Extrait:
══════════════════════════════

Réfugiés espagnols pendant leur transfert au camp de Barcarès (66) en mars 1939, Robert Capa, Musée national de l’histoire et des cultures de l’immigration .

Les Espagnols font face à de grandes difficultés tant au niveau physique que psychologique. Ils subissent la xénophobie. C’est ce que l’on a appelé la grande peur, à savoir la crainte des Français face à l’arrivée massive à la frontière française de près d’un demi-million de personnes, civils et militaires, fuyant la répression franquiste. L’intégration des Espagnols est finalement réussie à partir des années 1940. Ne pouvant retourner en Espagne en raison du maintien de Franco au pouvoir, grâce au déclenchement de la Guerre froide, ils se sédentarisent en France, et, grâce à leur travail, bénéficient d’une ascension sociale. Ils profitent du boom économique des trente Glorieuses, investissent dans des maisons, se marient et construisent leur vie en France.

══════════════════════════════

Section des données:
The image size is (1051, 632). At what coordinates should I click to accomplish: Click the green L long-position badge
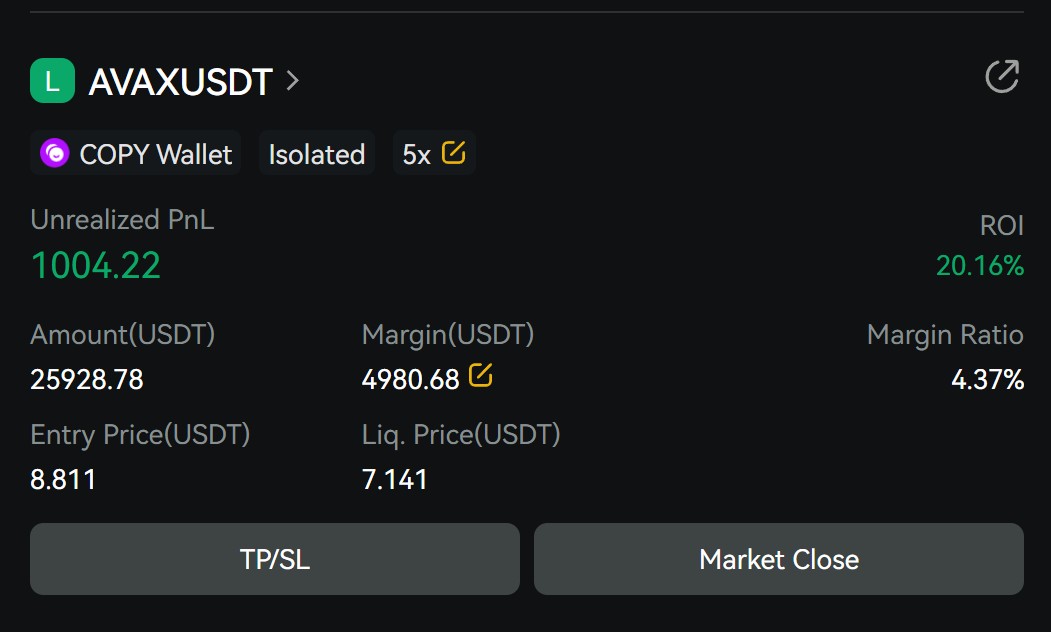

══════════════════════════════

Objectif:
Selon l'extrait, combien de personnes arrivent à la frontière française pour fuir la répression franquiste ? Le matériel n'a aucun rapport avec l'extrait.

Corrigé:
Près d'un demi-million de personnes, civils et militaires.